Weekly items, old and new:
- As the South Bend Catholic Worker expands, it’s getting some static from the city for housing too many unrelated people in the same house, a zoning violation:
But Catholic Worker does not seem interested in moving. Instead, it is hinting at a threat of its own: a lawsuit in federal court.
[A similar case], still pending, involves the Religious Land Use and Institutionalized Persons Act of 2000, which bars a government from implementing a land use regulation in a manner that imposes a “substantial burden” on one’s “religious exercise” — unless the government can prove a compelling governmental interest in doing so.
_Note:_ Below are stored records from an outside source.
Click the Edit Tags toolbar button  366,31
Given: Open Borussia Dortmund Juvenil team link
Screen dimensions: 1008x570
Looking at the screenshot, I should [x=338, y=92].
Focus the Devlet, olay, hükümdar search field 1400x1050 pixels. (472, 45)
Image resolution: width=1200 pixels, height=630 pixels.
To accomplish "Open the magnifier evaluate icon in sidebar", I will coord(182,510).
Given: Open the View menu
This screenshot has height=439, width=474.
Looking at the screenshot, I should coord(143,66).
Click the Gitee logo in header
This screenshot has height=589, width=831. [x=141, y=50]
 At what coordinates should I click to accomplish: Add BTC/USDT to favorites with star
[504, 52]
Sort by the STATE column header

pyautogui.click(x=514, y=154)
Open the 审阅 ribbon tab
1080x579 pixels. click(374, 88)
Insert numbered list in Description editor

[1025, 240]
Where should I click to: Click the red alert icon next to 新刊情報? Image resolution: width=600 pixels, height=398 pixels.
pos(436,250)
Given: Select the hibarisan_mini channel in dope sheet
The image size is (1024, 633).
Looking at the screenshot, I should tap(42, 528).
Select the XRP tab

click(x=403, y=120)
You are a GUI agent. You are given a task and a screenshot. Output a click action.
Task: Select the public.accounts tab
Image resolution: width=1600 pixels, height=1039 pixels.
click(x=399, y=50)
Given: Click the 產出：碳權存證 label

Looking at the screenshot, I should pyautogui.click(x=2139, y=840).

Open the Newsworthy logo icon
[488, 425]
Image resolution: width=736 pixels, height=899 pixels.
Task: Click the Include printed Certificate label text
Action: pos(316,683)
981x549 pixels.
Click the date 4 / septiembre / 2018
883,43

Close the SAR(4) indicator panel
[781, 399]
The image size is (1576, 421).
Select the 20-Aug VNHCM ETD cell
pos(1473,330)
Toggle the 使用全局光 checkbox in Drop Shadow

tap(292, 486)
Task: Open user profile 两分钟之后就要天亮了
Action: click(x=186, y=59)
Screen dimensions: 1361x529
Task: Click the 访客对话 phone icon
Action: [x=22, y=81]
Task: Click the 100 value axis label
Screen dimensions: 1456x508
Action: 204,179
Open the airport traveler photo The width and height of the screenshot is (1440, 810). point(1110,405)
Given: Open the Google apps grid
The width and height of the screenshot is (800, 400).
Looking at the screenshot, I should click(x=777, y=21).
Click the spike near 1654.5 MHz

“I’ve come to think that this configuration of events is interfering with our ability to practice our religion,” Pfeil said. “If I as a private resident want to practice works of mercy by sharing my home with people who are homeless, I ought to be able to do that.”
- After a New York state jury refused to convict four activists on charges stemming from civil disobedience at a military recruiting station, the federal government has indicted them on federal charges stemming from the same protest. (National Catholic Reporter)
- A Christian Peacemaker team is visiting a stretch of Arizona border to head off any violence instigated by the anti-illegal-immigrant vigilantes The Minutemen. (CPT newsletter)
- In the LA Catholic Worker’s recent issue of The Catholic Agitator is an interview with Catherine Morris and Jeff Dietrich. Jeff’s take on the works of mercy:
. . . as they spoke it just occurred to me that this is what Christianity is about. They were feeding the hungry, clothing the naked, sheltering the homeless, and burning draft files.